Hello, I’m Yuki (@engineerblog_Yu), a student engineer.

People who hates troublesome things.

People who want to collect data quickly by programming.

People who want to take on projects in Python.

People who want to learn Python automation.

This article is for people who fit even one of these categories.

1 Advantages of Web Scraping
2 Disadvantages of Web Scraping
3 Web scraping with BeautifulSoup
4 How to avoid burdening the server
5 At the end

Advantages of Web Scraping
Disadvantages of Web Scraping
Web scraping with BeautifulSoup
How to avoid burdening the server
At the end

Advantages of Web Scraping

・Automatically collect information from a large number of websites without manual work

Information can be automatically collected from the Web without manual copying and pasting.

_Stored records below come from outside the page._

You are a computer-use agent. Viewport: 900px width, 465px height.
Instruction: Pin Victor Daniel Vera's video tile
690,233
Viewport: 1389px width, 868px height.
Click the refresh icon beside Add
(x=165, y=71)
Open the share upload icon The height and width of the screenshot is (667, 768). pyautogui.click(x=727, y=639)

・Information can be collected from websites that do not provide APIs.

Since APIs are not necessarily applied to all websites, information can be collected from websites that do not provide APIs.

Disadvantages of Web Scraping

・Scraping may be rejected by the website where the information is collected or may be in violation of the law.

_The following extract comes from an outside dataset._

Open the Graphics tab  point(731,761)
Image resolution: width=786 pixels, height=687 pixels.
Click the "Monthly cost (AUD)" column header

However, there may be cases in which scraping is prohibited in the terms of use or is not allowed.

When scraping, be sure to check the terms of use carefully before doing so.

Also, accessing the same page multiple times and burdening the server is prohibited, so take the methods described below to avoid burdening the server.

Web scraping with BeautifulSoup

pip install bs4

Now let’s write the code.

This time, let’s scrape the Python website (https://www.python.org).

from bs4 import BeautifulSoup
import requests

html = requests.get('https://www.python.org')
print(html.text)

If you type in this code, the html that makes up the Python website will be displayed on the terminal.

Next, let’s extract only the information we want.

This time, we will extract only the information in the title tag of the official Python website.

from bs4 import BeautifulSoup
import requests

html = requests.get('https://www.python.org')
soup = BeautifulSoup(html.text, 'lxml')

titles = soup.find_all('title')
print(titles)

Output

[<title>Welcome to Python.org</title>]

This means that this is the only title tag used on the official Python website.

If there are many of them, all the title tags will be displayed in list form.

Similarly, if you want to extract all the information in a class

variable_name = soup.find_all('tag_name', {'class': 'class_name'})

How to avoid burdening the server

To avoid burdening the server, use the sleep function.

from time import sleep

sleep(3)

When accessing a site repeatedly, it is said that it is better to stop the operation for at least 1~3 seconds, so when using for statements, etc., use the sleep method as appropriate.